Today, fourteen-year-old Osman Mamutu enjoys school much more than he used to. And 29-year-old cocoa farmer Bonsu Osai was able to increase his cocoa harvest fourfold last year.
What has this got to do with LINDT chocolate? Quite a lot actually.
The schoolboy Osman Mamutu used to envy the children in his region who went to a private school: They had access to computers and learned how to use modern information and communication technologies. The parents of Osman Mamutu, cocoa farmers, could not afford to send their son to private school.
Access to a computer
Today, you no longer need special privileges to gain access to a computer in Assin Fosu, the Ghanaian community in which Osman lives: Thanks to the so-called Village Resource Centre, which was built by Lindt & Sprüngli, with the help of its local partner Source Trust, Osman and other children going to this school also have the opportunity to use computers. Village Resource Centres are training centres equipped with computers and printers, which have been made possible under the Lindt & Sprüngli Farming Program. The Village Resource Centres are financed by the premium that is paid for each tonne of cocoa bought in Ghana for LINDT chocolate.
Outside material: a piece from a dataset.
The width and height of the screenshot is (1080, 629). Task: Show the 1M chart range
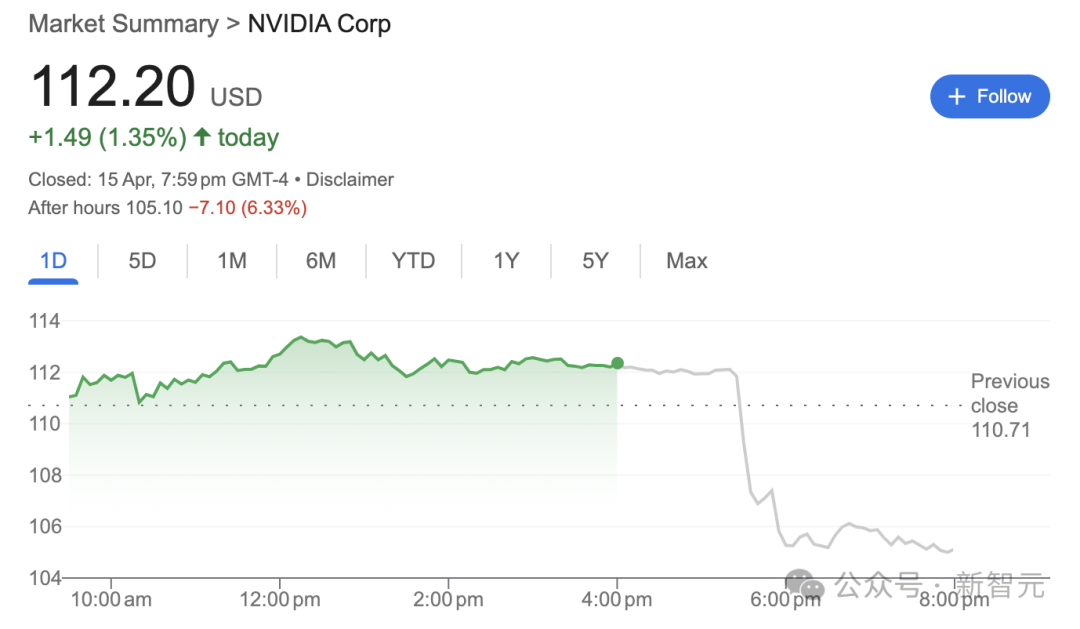pyautogui.click(x=232, y=261)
The centres are built at rural junior high schools that have not had any access to information technologies up to now. The rooms, which are housed in a container, are equipped with computers, Internet connection, printers, tables and chairs. During the day, the centres are used by the teachers and pupils in lessons, but they are also used in their free time. The headmaster of the secondary school in Assin Fosu, Joseph Albert Appiah, can well recall the time before the centre was set up with the help of our local partner Source Trust: "Most of our pupils' parents are cocoa farmers. Virtually no-one has their own computer, which is why the schoolchildren did not know how to operate a computer either. Today, all our pupils have access to computers and are taught Word, Excel and other programmes. Appiah is convinced that "computer knowledge is an important prerequisite for the pupils to get a good job later on."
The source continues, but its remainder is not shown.